Word and item position data:
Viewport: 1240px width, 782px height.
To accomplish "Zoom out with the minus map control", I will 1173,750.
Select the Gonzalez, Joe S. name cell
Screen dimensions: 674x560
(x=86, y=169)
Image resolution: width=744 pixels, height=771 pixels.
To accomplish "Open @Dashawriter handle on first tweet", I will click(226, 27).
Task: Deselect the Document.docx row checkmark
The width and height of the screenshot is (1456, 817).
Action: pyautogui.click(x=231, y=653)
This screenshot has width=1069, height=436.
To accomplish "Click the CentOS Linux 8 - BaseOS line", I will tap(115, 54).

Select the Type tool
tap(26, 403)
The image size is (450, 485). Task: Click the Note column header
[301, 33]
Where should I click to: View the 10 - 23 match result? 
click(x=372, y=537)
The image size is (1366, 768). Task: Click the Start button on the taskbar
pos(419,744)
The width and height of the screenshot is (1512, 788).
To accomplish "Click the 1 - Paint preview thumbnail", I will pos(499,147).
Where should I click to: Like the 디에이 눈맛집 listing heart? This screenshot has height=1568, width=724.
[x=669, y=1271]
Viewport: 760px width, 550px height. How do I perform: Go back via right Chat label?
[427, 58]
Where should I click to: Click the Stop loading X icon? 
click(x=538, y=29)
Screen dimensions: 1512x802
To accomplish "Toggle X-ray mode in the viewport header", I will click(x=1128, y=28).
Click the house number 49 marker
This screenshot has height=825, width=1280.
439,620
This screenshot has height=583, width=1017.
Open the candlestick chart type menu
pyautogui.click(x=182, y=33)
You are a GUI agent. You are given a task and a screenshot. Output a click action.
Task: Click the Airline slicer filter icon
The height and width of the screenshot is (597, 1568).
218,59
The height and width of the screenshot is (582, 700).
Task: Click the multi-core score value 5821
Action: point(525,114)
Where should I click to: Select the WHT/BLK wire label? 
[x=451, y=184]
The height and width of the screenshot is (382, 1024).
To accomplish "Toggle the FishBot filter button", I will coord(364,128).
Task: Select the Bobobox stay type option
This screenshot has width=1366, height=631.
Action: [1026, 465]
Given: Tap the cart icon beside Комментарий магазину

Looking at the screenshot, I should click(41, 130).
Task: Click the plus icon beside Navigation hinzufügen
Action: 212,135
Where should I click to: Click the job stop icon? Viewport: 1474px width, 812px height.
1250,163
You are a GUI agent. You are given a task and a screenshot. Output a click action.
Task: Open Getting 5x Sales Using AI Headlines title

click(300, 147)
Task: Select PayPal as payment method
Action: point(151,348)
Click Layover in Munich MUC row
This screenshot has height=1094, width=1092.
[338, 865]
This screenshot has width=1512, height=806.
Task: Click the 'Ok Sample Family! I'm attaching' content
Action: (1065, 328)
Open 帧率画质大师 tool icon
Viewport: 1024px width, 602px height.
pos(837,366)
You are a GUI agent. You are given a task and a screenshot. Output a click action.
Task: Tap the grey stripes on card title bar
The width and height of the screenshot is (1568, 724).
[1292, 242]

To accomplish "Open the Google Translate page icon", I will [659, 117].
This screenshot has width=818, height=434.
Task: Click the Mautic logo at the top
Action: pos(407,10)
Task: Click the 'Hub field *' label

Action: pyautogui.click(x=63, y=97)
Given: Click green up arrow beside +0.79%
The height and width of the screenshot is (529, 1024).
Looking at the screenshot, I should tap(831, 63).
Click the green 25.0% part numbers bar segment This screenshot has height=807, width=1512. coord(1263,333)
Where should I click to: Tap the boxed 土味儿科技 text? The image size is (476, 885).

> **Problem to solve**:
Return every line of the material above that contains the string "Toggle", matching case exactly.

> **Written solution**:
To accomplish "Toggle X-ray mode in the viewport header", I will click(x=1128, y=28).
To accomplish "Toggle the FishBot filter button", I will coord(364,128).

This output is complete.